▸ **Exercise instructions**:
**A.** In the piece on House Bill 5345, why might retiree interests not be fully addressed when health plans are chosen? Answer in one to three sentences.
**B.** From the piece on House Bill 5345, quote the passage that begins with the words containing "What retirees can" and ends with "costs will increase.".

▸ **Document extract**:

━━━━━━━━━━━━━━━━━━━━

|
House Bill 5345 isn’t just for current public employees—retirees would be forced into a mandated, state-controlled health insurance plan, too.
And the effect on their retiree health coverage is just as devastating!
Under House Speak Andy Dillon’s scheme, retirees would continue to have some sort of health care coverage, but it would likely look very different from existing coverage. Under HB 5345, a 13-member board of political appointees will determine which plans will be offered. There is no guarantee that a retiree will serve on that board and that retiree interests will be fully addressed.
A politically appointed control board will determine which doctors are acceptable and what treatments are necessary. HB 5345 gives state government power over a patient’s medical care and puts state government between patients and their doctors.
What retirees can bank on is increased copays, higher deductibles and benefit reductions.
HB 5345 promises $900 million in savings but experts are skeptical. In order to realize any savings, health benefits will be reduced, while costs will increase.
Increasing costs and benefits changes are not new to retirees. They are regularly seeing their insurance costs increase and some benefits being reduced. But with this scheme, state government will be managing a huge insurance pool, and its track record in running existing programs is neither admirable nor successful.

━━━━━━━━━━━━━━━━━━━━

▸ **Data below**:

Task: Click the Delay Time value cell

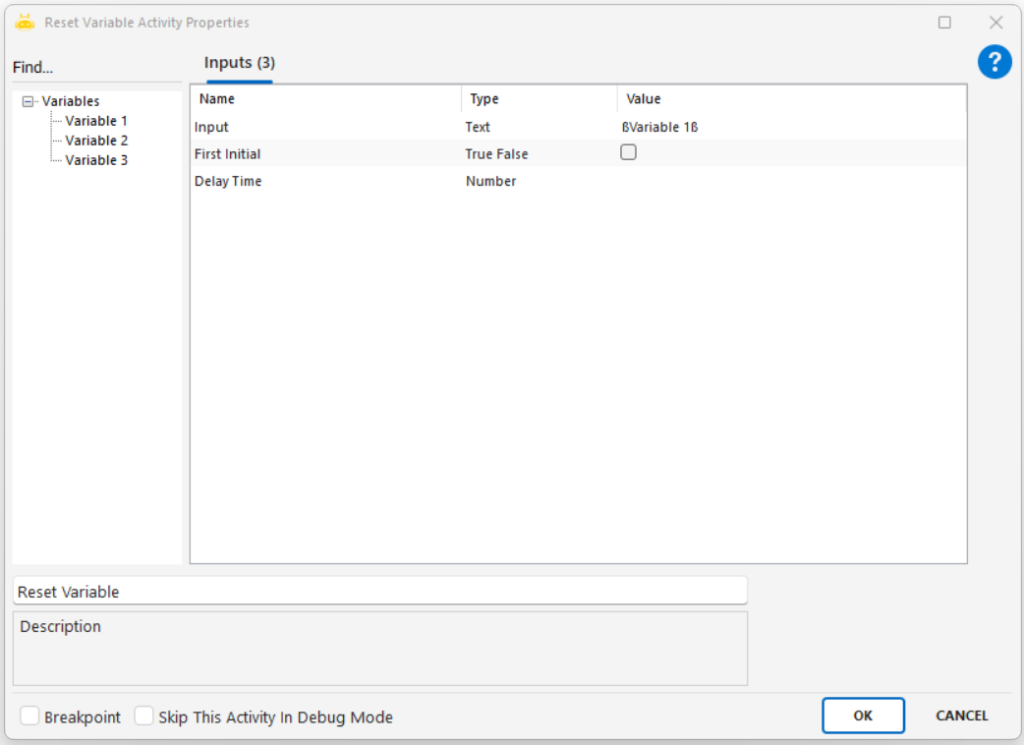Action: pyautogui.click(x=790, y=182)
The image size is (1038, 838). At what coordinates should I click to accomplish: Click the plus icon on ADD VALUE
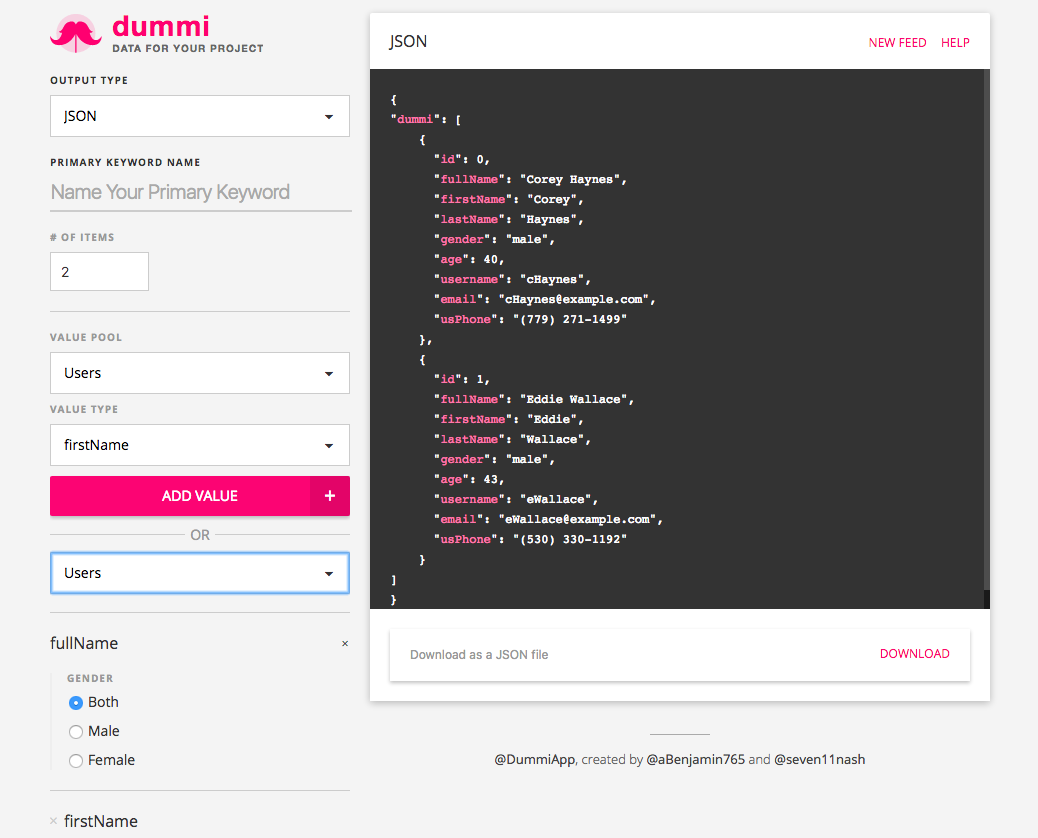[x=330, y=495]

━━━━━━━━━━━━━━━━━━━━

▸ **Answers to the problems**:
**A.** Under HB 5345, a 13-member board of political appointees would decide which plans are offered. There is no guarantee that a retiree would serve on that board, so retiree interests may not be fully addressed.

**B.**
What retirees can bank on is increased copays, higher deductibles and benefit reductions.
HB 5345 promises $900 million in savings but experts are skeptical. In order to realize any savings, health benefits will be reduced, while costs will increase.